__READING TEXT__
-*-

@chenml60 Can you throw money at the problem? Rent a Snoo or hire a doula/night nurse a few hours a week? Even a baby sitter a couple hours during the day? If not, You’ll need to shift sleep with your husband until LO can give longer stretches. Your sleep is as important as his and what you’re doing is unsustainable and pretty unsafe.
If it can’t happen at night he needs to relieve you AS SOON as he gets home from work until his bedtime.
@chenml60 We EFF’d for the same reasons. A bottle to sleep was a miracle. We struggled with the same things you did, OP, and what worked for us was putting LO on the 0-6 month feeding and eating schedule in Moms On Call, which advises a bottle before sleep. It’s just our n=1, but LO slept through the night by night 2 on that schedule. We started around 9 weeks.
@rollo22 My mom bottle feeds her, and sometimes she lays down with her and feeds her that way. She does end up falling to sleep.

-*-

__EXTRACTED INFORMATION__
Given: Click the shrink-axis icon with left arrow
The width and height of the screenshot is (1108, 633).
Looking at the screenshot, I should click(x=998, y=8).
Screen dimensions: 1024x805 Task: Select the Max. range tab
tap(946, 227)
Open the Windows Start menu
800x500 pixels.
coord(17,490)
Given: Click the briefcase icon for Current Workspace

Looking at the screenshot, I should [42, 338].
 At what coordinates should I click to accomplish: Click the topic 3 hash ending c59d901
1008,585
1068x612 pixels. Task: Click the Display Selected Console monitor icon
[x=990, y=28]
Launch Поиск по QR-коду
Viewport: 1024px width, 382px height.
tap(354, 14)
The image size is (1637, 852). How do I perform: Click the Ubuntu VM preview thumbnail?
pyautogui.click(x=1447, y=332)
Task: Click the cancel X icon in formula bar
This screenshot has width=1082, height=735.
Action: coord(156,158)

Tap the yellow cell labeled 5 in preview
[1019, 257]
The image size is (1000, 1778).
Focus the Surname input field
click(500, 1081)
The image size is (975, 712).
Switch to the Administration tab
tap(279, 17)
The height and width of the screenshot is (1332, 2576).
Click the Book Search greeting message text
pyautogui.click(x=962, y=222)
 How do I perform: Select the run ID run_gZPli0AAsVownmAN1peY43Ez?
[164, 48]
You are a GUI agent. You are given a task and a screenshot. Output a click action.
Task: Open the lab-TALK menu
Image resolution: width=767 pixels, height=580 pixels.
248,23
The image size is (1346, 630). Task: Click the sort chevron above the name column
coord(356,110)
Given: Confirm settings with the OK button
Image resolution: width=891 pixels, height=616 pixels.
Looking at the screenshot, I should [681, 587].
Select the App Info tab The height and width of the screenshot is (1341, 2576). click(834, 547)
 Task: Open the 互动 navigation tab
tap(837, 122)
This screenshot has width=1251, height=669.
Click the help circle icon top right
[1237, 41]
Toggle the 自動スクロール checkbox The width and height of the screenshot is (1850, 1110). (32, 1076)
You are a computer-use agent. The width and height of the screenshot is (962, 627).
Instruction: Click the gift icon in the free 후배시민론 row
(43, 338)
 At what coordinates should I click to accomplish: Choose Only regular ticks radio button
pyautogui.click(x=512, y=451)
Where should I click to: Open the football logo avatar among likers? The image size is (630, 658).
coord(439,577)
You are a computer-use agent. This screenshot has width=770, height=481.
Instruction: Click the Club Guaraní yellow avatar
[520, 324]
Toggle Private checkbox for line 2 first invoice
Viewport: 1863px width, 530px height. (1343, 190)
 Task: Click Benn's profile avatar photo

-*-

__TASK REQUIREMENTS__
1. Please translate this sentence from the posts about baby sleep above into Spanish: "Your sleep is as important as his and what you’re doing is unsustainable and pretty unsafe."
2. Write the next part of the forum thread about getting a baby to sleep, following on from its final post.

__EXPECTED OUTPUTS__
1. Tu sueño es tan importante como el suyo y lo que estás haciendo es insostenible y bastante peligroso.

2.
There's also supposed to be this new formula that helps baby sleep longer. I saw it on my ads; it's called ByHeart and there is a research study that showed they slept 23 minutes longer than babies on other formula.
@rollo22 Our routine throughout the day is: wake, eat, play, sleep. But the last few weeks I have been topping him off with half of a bottle before bed. I thought maybe it was working at first, but a week later and it’s back to waking up.
@live4christ2016 Our routine throughout the day is: wake, eat, play, sleep. And I do a smaller bottle right before bed. He’s sleepy at night, but still wakes often and needs to be rocked back to sleep.
@chenml60 I breastfed and don’t know much about formula, so forgive my ignorance, but is it possible he’s waking up hungry? My main guess is reflux. But yeah my dude slept way better during the day at first, then awoke as you described at night after a 4-hour block of sleep. We slept inclined out of necessity, which is obviously not recommended but definitely take a look at cosleepy if you haven’t!
@chenml60 Maybe the formula he is on is still bothering him? Would you consider getting donated breastmilk? Try looking on Facebook for the group Human Milk 4 Human Babies.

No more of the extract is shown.